Mapping of Residential Care Institutions in Sierra Leone

UNICEF

Sierra Leone is one the world’s poorest countries, ranked 177/177 in 2007 on the Human Development Index and has an estimated population of five million, 51% of whom are children.  11.3% of these children (283,000) are orphans having lost one or both parents as a result of the ten year civil war, low life expectancy in the country, HIV/AIDS and a host of other factors. 20.3% of the child population does not live with their biological parents who are alive.

 

Poverty coupled with ignorance of children’s rights, many of which are now enacted in the Child Rights Act, poor parenting skills, the absence of child friendly bye laws at community level, culture and a host of other factors have excluded Sierra Leonean children from adequate access to education and health care, water and sanitation facilities, emotional support and other basic services and has made them vulnerable to varying degrees of exploitation and abuse.  While Sierra Leonean children are generally at risk of various forms of abuse and exploitation whether living with or away from biological parents, orphans seem to be at a greater risk as found out by the Vulnerability and Capacity Research conducted in 2006 by UNICEF.

 

Efforts to address the country’s poverty especially meeting the Millennium Development Goals (MDGs), as they pertain to children, remain a serious challenge.
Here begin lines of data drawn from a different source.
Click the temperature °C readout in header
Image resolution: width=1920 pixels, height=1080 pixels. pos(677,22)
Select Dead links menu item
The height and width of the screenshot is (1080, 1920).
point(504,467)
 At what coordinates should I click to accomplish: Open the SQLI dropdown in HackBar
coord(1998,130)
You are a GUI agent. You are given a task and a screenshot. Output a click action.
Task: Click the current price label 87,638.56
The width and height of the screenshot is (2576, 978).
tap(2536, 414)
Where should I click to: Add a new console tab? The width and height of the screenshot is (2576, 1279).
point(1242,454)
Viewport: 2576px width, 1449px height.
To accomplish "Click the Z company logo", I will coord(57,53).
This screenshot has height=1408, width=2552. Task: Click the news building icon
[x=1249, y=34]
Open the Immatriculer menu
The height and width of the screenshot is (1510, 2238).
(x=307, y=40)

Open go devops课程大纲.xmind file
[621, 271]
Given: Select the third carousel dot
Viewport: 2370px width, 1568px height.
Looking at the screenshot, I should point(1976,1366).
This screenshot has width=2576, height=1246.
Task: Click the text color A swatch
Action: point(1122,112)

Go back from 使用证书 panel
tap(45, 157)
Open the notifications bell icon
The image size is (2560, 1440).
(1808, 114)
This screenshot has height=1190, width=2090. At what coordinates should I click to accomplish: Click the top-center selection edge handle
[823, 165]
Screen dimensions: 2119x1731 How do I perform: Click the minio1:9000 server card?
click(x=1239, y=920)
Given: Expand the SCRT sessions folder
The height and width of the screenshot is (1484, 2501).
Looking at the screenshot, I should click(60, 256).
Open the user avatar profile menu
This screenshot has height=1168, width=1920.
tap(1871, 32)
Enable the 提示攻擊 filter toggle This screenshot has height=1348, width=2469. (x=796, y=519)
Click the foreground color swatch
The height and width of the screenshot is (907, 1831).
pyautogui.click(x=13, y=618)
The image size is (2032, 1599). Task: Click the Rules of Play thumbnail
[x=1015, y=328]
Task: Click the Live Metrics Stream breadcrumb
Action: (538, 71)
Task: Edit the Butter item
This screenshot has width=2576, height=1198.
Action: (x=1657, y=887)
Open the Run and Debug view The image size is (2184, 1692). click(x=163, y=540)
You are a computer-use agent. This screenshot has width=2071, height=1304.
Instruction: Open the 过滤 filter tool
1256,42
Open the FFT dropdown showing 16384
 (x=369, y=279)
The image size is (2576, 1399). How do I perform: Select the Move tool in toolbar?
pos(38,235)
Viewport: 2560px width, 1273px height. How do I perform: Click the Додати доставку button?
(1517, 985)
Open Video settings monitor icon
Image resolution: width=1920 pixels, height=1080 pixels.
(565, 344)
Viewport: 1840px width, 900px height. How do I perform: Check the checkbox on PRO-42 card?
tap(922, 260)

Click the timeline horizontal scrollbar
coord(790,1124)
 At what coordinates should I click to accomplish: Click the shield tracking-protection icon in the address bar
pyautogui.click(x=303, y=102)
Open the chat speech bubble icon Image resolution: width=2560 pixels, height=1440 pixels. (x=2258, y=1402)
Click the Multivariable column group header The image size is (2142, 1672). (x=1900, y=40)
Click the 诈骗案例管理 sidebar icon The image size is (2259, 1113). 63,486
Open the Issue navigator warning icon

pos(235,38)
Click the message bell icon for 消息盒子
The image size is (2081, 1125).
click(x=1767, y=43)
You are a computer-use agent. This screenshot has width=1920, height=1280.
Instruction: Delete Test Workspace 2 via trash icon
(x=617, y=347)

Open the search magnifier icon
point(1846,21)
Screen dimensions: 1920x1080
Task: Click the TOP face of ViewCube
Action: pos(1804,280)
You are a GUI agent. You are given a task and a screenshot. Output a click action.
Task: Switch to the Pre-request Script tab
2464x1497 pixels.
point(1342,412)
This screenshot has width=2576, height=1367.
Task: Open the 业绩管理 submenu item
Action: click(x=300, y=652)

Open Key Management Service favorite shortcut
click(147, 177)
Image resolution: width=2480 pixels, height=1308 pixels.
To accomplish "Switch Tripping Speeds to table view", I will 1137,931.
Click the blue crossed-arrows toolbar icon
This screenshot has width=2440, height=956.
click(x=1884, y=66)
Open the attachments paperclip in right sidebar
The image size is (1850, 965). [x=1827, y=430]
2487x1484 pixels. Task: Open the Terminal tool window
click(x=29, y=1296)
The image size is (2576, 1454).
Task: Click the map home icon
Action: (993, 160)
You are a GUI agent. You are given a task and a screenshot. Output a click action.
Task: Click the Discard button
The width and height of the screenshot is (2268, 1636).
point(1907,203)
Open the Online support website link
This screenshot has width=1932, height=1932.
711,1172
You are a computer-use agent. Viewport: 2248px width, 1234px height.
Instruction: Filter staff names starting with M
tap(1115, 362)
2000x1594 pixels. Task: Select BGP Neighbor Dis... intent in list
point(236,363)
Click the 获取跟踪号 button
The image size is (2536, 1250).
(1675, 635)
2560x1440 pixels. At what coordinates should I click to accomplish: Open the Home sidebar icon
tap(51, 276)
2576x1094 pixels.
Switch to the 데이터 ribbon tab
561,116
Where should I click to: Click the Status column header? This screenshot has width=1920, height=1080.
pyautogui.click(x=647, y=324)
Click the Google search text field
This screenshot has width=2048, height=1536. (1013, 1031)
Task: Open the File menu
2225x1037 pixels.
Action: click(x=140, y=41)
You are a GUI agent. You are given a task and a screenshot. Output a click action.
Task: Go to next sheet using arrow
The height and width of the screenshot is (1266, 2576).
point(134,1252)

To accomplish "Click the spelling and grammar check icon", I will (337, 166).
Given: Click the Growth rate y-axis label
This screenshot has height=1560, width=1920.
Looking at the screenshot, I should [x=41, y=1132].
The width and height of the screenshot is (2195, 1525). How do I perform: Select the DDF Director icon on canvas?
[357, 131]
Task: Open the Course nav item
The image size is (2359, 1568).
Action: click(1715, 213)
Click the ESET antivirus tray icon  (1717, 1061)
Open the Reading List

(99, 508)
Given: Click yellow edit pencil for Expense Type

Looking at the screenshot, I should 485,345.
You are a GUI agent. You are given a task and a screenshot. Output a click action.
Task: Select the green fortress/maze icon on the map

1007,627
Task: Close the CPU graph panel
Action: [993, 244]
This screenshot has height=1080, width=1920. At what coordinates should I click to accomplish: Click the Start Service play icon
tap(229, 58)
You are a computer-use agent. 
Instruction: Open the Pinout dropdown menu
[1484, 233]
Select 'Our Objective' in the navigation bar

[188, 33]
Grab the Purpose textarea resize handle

In addition to orphans and children living away from home there is also a large number of other vulnerable children including children living in the street, those living in a household headed by an elderly person or a child, those living in households where adults are terminally sick or households in dire poverty.  Children growing up in such circumstances are ‘vulnerable children’. 18.2% of Sierra Leonean children are considered as vulnerable (MICS III, 2005). The MICs III also identified 26.7% of Sierra Leonean children as orphans and vulnerable children.

 

The MSWGCA which is responsible for all child welfare and protection issues including vulnerable and excluded children (VEC) is not able to coordinate and monitor the provision of services to VEC. This is mainly because the MSWGCA lacks basic information on NGOs working for VEC and on children’s residential care institutions in particular.

 

To help the ministry perform its duties the VEC task force was established in 2004 that provides the forum for coordination. The task force was established with the support of UNICEF.

 

The Task Force has identified the need for a mapping of NGOs working for VEC, their interventions, how many children they reach, etc. This can be the basis for the Ministry to better monitor and coordinate the work of the NGOs and identify gaps in the care for VEC.

 

Furthermore the Task Force identified an urgent need for a nation-wide mapping of existing facilities caring for children on an overnight basis, including information on their policy, standards, their sources and means of funding, staffing, record keeping, the number of children, reasons for their admission, quality of care provided for them and children’s access to social services in residential care institutions. The research was also to look at the authority of institutions to care for children and the standards and guidelines used in the management of residential care institutions. 

 

Results from these two mapping exercise will be used in cooperation with residential care institutions to develop minimum standards of care and protection. A regulatory framework will also be developed, guiding the implementation of the minimum standards, and the licensing and monitoring of the institutions by the government

 

At the same time, reintegration of children in child care institutions back into their communities will be dealt with on a case by case basis and in the best interest of the child. Also community based solutions for caring for VEC will be promoted to prevent children from entering into children’s institutions in the first place.